La continuada supervivencia del Pueblo Judío es verdaderamente paradójica, especialmente si consideramos que jamás ha habido una generación que no haya enfrentado a algún enemigo decidido a destruirlo físicamente, como en el caso del Holocausto Europeo, o de borrar los últimos vestigios de estudio y observancia de la Torá, como en el caso de los países detrás de la Cortina de Hierro, hasta no hace mucho tiempo. Nuestra declaración anual de Pesaj de que “en todas las generaciones hay quienes se alzan en nuestra contra para destruimos” no es un simple recurso estilística. Esa ha sido la amarga realidad de nuestro destino durante los años del Exilio, desde el momento en que el Rey Nevujadnetzar arrasó nuestro primer Beit ha-Mikdash y exilió a nuestro pueblo a Babilonia, hasta el devastador Holocausto de la generación pasada, y la inhumana persecución de todo lo que simboliza el judaísmo, en el nombre del comunismo.

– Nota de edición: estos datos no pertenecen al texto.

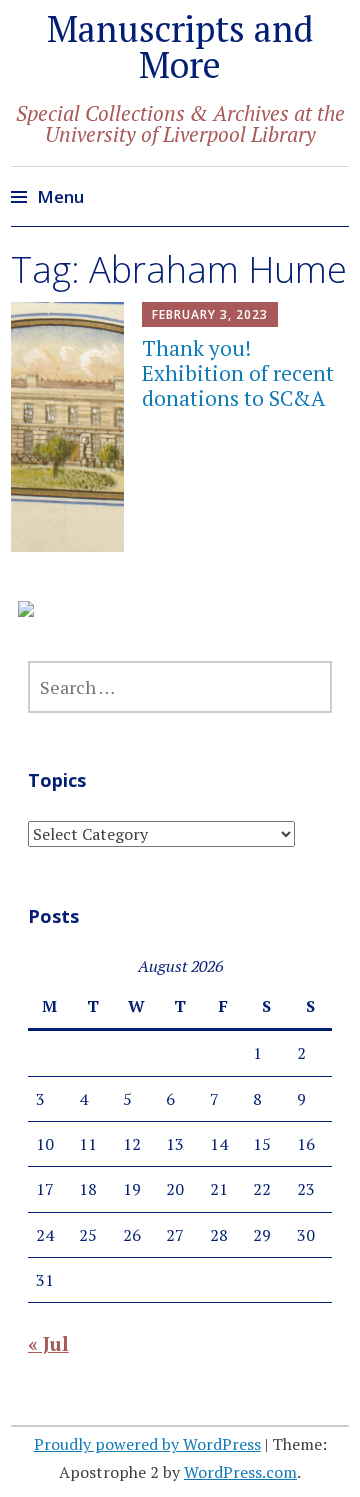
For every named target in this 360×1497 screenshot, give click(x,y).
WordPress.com (240, 1472)
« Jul (48, 1343)
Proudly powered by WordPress (147, 1444)
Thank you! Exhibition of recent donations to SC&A (238, 373)
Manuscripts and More (180, 46)
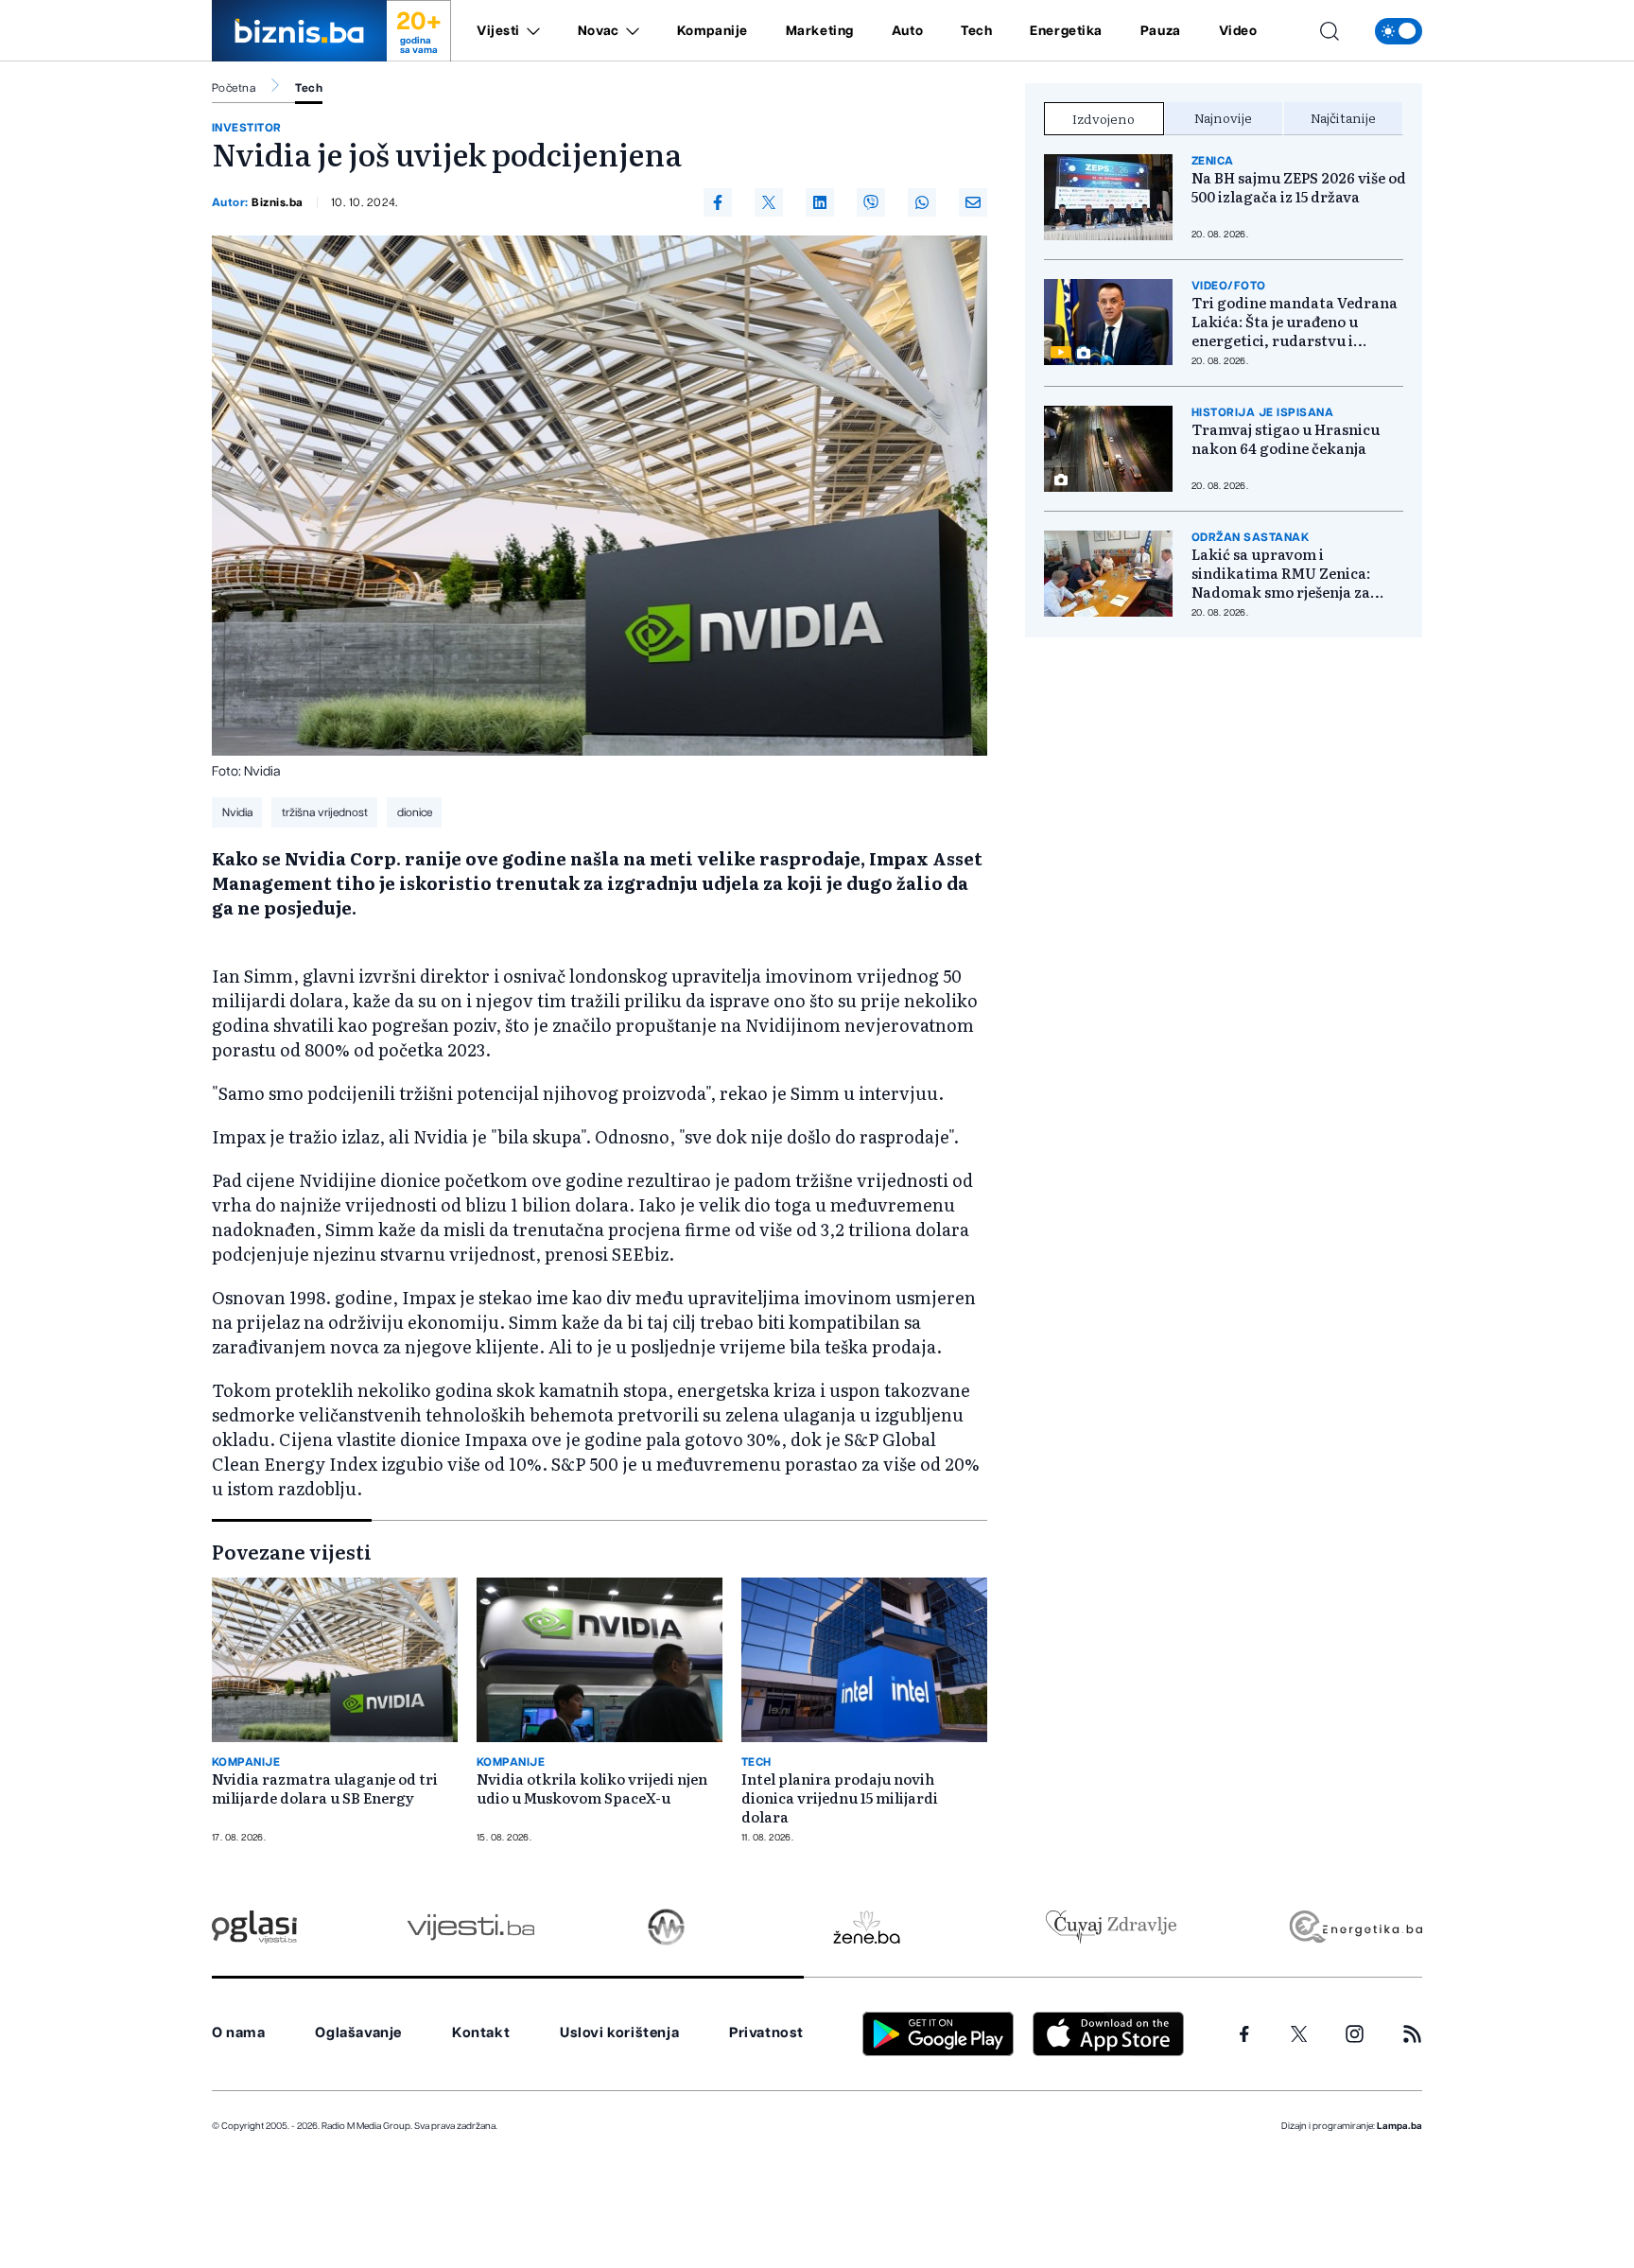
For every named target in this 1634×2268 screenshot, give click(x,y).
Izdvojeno (1103, 118)
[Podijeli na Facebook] (718, 202)
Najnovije (1223, 117)
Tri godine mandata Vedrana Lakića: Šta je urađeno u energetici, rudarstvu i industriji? (1294, 321)
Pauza (1160, 31)
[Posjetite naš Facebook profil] (1244, 2034)
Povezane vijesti (292, 1551)
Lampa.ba (1399, 2126)
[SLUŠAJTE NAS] (666, 1927)
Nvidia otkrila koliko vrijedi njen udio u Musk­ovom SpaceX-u (592, 1788)
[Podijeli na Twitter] (769, 202)
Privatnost (766, 2033)
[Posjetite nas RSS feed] (1412, 2034)
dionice (414, 812)
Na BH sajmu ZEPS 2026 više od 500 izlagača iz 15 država (1298, 187)
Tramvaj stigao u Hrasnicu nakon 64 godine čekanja (1285, 439)
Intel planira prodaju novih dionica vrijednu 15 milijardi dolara (839, 1798)
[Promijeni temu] (1398, 31)
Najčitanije (1343, 117)
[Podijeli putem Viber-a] (871, 202)
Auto (907, 31)
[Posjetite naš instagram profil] (1355, 2034)
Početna (233, 88)
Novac (598, 31)
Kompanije (712, 31)
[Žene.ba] (866, 1927)
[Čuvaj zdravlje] (1110, 1927)
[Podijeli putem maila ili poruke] (973, 202)
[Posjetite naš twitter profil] (1299, 2034)
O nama (239, 2033)
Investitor (247, 127)
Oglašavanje (358, 2033)
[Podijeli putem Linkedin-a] (820, 202)
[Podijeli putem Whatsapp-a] (922, 202)
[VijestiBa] (470, 1927)
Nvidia (237, 812)
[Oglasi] (254, 1927)
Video (1238, 31)
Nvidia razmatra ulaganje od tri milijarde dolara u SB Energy (325, 1788)
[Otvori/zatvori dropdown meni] (530, 31)
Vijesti (498, 31)
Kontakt (481, 2033)
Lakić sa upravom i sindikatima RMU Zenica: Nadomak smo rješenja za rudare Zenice (1280, 573)
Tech (976, 31)
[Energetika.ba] (1354, 1927)
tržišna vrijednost (325, 812)
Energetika (1066, 31)
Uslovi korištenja (619, 2033)
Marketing (820, 31)
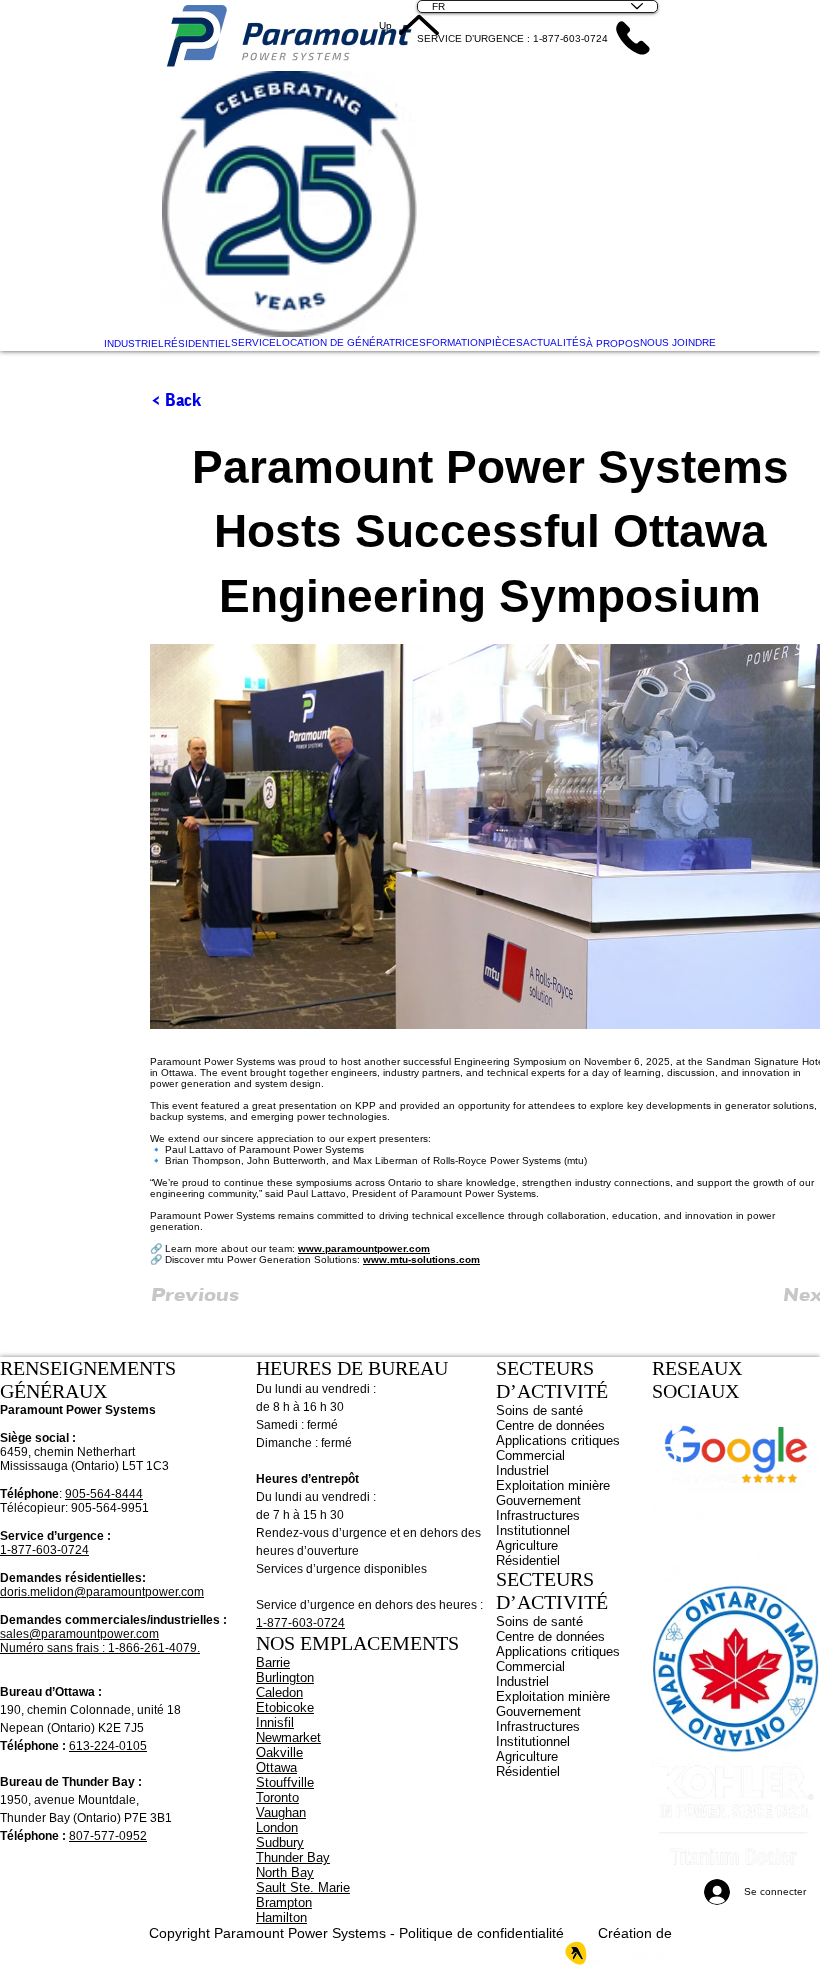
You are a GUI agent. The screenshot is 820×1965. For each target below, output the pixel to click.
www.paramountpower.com (364, 1248)
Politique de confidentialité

Bajo tales circunstancias, no había forma natural de que el Pueblo judío sobreviviera, si no hubiera sido por el hecho de que, tal como dice después la Hagadá: “El Santo, Bendito Sea, nos rescata de sus manos”. Sólo la Divina Providencia pudo preservar nuestra nación a través de las generaciones, desbaratando los designios diabólicos de quienes se alzaron para destruimos.

Si tuviéramos que describir todos los peligros que asediaron al Pueblo Judío a lo largo de su historia, no terminaríamos nunca. No existe período que no contenga una extensísima crónica de victorias y rescates milagrosos con que D-os nos salvó de nuestros opresores y potenciales asesinos.